[Collected data entries]
__________________________________________________
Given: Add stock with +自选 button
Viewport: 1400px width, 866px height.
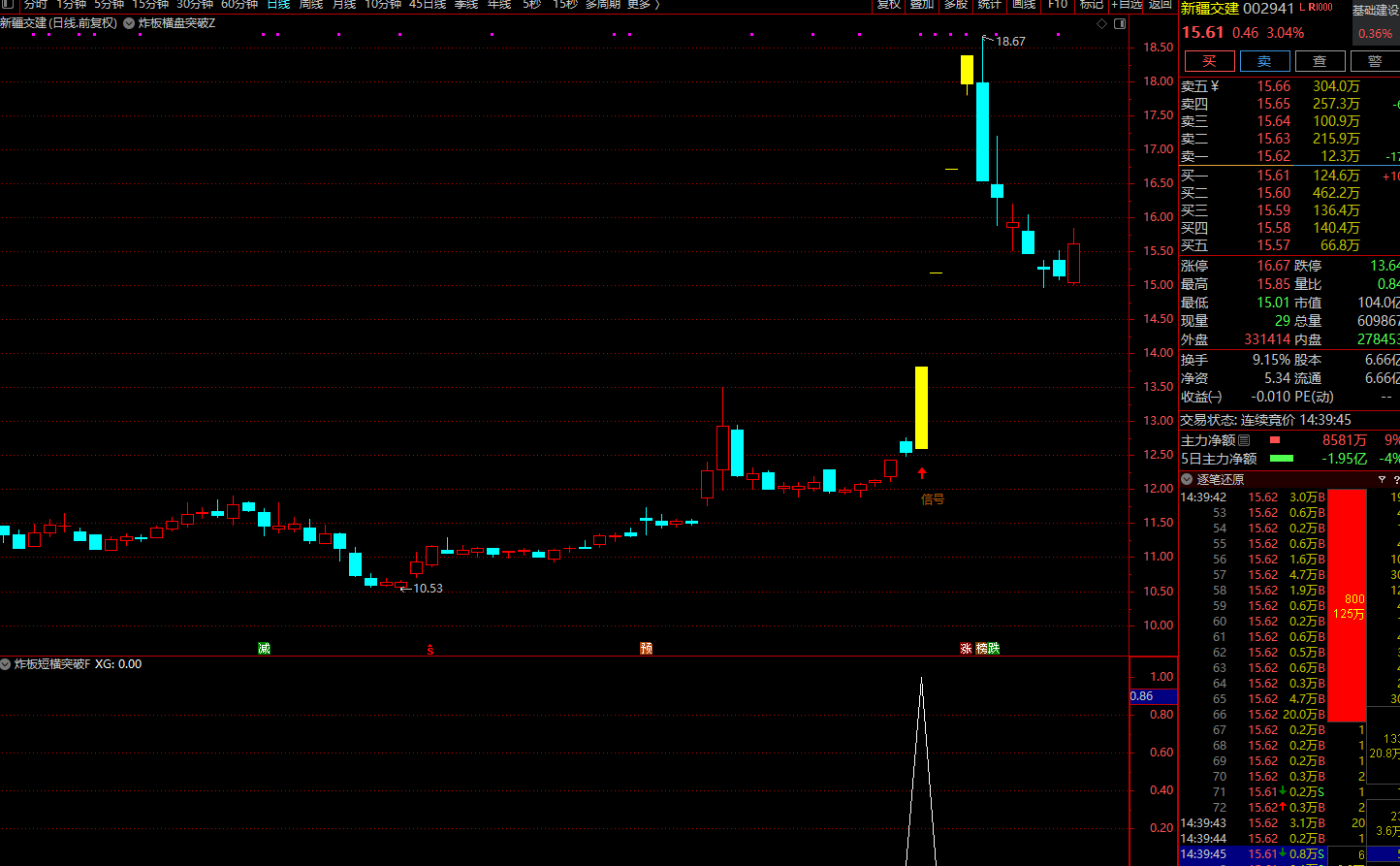Looking at the screenshot, I should coord(1127,4).
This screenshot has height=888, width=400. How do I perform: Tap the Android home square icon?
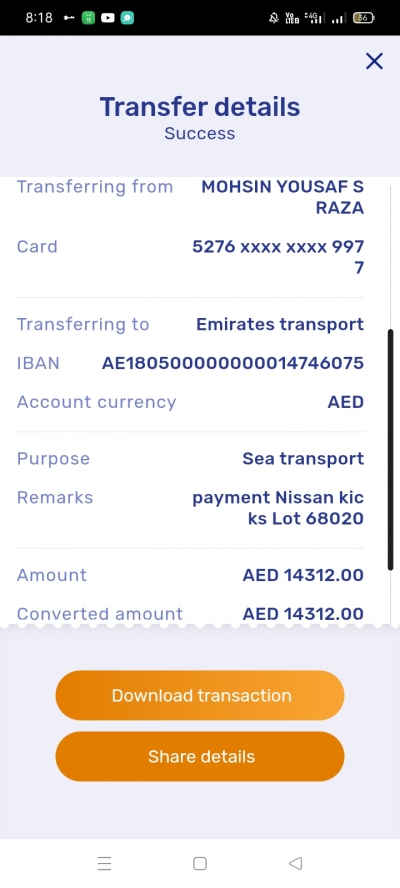click(x=200, y=863)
__________________________________________________
§ **Task to complete**
Exclude the pictures and transcribe all of the entries exactly.

§ **Written response**
Given: Add stock with +自选 button
Viewport: 1400px width, 866px height.
Looking at the screenshot, I should coord(1127,4).
This screenshot has height=888, width=400. How do I perform: Tap the Android home square icon?
click(x=200, y=863)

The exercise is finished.